Juan José Ibarretxe no dejó margen a la duda cuando, a primera hora de la mañana, compareció para renegar de ETA, a aquellas horas presunta autora de la matanza de Madrid. "No son vascos, sino alimañas y asesinos", dijo a la par que señalaba que la organización terrorista está "escribiendo su final". El lendakari, que convocó a todos los ciudadanos para las ocho de la tarde de ayer ante los ayuntamientos vascos, pidió serenidad y unidad ante el intento de ETA de "dinamitar" la democracia.

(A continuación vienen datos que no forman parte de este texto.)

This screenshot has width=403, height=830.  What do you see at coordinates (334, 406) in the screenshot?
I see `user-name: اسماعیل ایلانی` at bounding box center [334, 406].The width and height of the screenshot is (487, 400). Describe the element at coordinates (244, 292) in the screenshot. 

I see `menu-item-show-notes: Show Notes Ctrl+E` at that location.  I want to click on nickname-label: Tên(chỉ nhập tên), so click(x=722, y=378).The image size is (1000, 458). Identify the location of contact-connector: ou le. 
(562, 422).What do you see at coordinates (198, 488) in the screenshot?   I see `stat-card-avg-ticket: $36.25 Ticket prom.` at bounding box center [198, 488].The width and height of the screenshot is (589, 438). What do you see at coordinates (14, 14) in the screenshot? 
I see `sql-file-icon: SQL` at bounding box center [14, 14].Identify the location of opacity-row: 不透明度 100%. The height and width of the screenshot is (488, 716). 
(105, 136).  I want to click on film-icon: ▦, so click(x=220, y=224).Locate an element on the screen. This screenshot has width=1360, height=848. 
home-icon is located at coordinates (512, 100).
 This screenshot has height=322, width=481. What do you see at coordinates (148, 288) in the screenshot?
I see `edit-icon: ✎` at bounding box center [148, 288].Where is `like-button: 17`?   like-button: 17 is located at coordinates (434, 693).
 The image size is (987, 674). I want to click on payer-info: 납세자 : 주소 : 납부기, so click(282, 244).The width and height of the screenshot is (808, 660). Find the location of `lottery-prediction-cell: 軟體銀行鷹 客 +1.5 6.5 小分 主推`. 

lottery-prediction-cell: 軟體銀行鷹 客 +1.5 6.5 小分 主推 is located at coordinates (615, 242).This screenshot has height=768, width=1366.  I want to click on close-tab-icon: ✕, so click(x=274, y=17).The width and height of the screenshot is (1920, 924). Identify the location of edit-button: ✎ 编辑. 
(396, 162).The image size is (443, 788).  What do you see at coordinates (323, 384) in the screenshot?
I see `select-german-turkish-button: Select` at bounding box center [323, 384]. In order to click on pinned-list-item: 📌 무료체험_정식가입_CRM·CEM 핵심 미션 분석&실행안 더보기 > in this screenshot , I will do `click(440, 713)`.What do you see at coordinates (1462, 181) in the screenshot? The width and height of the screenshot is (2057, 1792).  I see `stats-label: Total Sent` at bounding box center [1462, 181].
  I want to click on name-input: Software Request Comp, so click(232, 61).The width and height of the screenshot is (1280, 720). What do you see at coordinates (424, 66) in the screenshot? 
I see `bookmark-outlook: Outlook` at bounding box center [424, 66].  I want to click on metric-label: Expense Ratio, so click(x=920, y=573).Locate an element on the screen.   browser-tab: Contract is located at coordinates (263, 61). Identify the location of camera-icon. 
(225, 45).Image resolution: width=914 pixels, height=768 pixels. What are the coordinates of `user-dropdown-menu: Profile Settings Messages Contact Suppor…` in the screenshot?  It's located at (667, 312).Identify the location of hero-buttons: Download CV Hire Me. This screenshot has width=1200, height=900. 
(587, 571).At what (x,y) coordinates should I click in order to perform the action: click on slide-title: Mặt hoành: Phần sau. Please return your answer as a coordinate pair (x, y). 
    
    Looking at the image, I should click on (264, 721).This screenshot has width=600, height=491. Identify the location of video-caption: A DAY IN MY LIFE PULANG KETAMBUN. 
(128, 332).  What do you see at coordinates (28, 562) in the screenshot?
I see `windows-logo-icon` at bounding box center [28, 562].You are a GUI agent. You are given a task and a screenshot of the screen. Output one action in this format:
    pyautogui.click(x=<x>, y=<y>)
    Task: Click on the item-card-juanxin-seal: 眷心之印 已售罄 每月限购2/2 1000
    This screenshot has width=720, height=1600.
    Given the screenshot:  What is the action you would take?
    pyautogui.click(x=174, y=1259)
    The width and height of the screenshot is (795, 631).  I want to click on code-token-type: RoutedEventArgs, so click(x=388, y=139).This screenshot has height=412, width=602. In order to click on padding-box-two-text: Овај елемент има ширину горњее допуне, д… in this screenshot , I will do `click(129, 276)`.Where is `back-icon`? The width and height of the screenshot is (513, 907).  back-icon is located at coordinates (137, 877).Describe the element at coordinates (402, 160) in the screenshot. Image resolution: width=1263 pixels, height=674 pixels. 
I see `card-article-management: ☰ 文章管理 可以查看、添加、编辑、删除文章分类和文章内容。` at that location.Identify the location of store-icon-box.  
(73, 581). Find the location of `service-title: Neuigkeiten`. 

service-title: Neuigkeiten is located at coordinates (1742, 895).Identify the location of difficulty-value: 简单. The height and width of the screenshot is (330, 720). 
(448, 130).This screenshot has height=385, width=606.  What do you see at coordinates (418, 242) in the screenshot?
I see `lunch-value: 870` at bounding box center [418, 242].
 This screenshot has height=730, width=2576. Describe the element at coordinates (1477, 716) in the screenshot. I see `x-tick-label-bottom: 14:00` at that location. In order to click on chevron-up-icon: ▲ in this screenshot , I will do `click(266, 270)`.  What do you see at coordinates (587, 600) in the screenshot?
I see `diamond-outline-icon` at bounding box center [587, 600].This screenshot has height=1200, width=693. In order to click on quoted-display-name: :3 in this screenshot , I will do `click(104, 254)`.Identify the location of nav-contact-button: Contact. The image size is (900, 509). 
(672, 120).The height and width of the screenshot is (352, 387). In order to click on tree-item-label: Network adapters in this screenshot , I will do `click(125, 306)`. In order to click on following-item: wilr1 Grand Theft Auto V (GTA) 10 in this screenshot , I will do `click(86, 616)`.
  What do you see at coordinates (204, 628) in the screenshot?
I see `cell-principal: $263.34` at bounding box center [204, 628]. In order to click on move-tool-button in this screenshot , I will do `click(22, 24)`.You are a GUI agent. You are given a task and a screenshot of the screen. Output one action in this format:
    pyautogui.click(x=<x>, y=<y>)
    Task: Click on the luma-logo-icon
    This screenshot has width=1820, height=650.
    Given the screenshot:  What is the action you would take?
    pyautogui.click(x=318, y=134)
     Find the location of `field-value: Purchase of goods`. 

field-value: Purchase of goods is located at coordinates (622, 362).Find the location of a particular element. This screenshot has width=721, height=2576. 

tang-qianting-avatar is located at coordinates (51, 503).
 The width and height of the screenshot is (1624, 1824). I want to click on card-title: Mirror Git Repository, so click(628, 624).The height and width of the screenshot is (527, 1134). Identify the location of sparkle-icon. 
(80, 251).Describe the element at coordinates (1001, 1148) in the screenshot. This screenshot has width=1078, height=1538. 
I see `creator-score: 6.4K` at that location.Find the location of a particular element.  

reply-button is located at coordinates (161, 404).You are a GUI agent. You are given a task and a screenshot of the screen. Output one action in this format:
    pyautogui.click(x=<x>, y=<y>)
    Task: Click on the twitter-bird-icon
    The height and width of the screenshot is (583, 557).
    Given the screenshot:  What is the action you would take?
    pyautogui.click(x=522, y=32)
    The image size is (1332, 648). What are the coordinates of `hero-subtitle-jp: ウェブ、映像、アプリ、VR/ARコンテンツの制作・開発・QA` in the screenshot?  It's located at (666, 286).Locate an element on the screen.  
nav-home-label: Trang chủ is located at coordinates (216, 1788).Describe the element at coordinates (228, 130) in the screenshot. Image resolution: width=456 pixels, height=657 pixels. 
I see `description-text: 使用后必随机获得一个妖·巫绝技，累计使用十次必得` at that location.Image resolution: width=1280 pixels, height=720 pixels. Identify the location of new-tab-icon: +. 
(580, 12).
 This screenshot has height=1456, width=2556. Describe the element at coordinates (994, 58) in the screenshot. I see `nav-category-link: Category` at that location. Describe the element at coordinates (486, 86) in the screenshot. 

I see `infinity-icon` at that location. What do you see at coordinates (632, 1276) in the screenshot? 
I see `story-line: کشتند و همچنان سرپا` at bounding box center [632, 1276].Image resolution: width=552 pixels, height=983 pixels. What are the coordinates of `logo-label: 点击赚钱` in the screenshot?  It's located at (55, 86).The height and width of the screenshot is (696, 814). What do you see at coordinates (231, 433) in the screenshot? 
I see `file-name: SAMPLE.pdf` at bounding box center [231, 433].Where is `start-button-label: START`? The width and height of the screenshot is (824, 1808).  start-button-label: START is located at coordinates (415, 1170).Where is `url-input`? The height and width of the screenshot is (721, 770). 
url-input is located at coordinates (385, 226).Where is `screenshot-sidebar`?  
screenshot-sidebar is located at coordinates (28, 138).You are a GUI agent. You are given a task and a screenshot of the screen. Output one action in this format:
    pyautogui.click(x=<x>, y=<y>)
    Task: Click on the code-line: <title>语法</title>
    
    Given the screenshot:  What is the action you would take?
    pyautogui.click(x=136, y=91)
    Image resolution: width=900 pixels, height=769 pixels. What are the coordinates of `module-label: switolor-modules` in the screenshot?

La de Ibarretxe fue la aparición más temprana. A las 9.30 horas, y tras haber conversado con el alcalde de Madrid, Alberto Ruiz Gallardón, realizó su declaración institucional de condena a la "monstruosidad" ocurrida.

"PUEBLO CIVILIZADO" Visiblemente conmocionado y aún sin conocer la terrible cifra de muertos, el lendakari expresó la condolencia, apoyo y solidaridad a las víctimas y a sus familiares. "El pueblo vasco es un pueblo civilizado", recalcó. Lo primero que quiso Ibarretxe fue, precisamente, poner distancia entre ETA y el pueblo vasco. "Que no se hable de terrorismo vasco", imploró, porque el terrorismo "es de ETA" y, cuando la banda atenta, "rompe en mil pedazos el corazón de los vascos".

Ibarretxe acusó a ETA de pretender "dinamitar la democracia de partidos" y la libre expresión de la voluntad de los ciudadanos. Por ello, defendió la necesidad de renunciar a los intereses partidistas para no dar a la banda el "triunfo que querría conseguir" con sus atrocidades. Éste no es otro, añadió, que "la división" de las fuerzas políticas a la hora de defender los derechos y las libertades.

A fin de evitar la confrontación, Ibarretxe convocó a los vascos a expresar su rechazo al terror a última hora de la tarde de ayer sin pancartas, lemas, manifiestos o comunicados. "Sin nada", resumió.

UNIDAD También la dirección del PNV, con su presidente, Josu Jon Imaz, a la cabeza, citó a mediodía a la prensa en la sede central del partido en Bilbao para dar lectura a un comunicado que reclama "unidad para acabar con ETA". Imaz leyó en euskera y castellano el texto de seis puntos en el que, además de manifestarse "sobrecogidos" por el dolor, los peneuvistas califican las explosiones como un "atentado contra la democracia".

El PNV señala que ETA persigue "la fractura entre las sociedades vascas y española, así como la confrontación entre partidos políticos". Por ello, defiende la "unidad de la sociedad para acabar con ETA y el acuerdo de las fuerzas políticas". Imaz subrayó el compromiso de su partido con "todas las acciones" dirigidas a "consolidar la convivencia y hacer frente a ETA".

El PNV confirmó que participará en las manifestaciones convocadas por el Gobierno central que se celebrarán esta tarde en las tres capitales vascas, pese a que las abrirá una pancarta en la que se expresa el apoyo a la Constitución.

Eusko Alkartasuna, que reunirá este mediodía en Gernika a todos sus cargos electos para rechazar el atentado, avanzó que no acudirá a las manifestaciones. En una nota, señaló que el partido tomará parte en todos los actos organizados en favor de los derechos humanos y contra el terrorismo, pero que evitará secundar cualquier convocatoria que "pretenda la criminalización de ideologías políticas democráticas".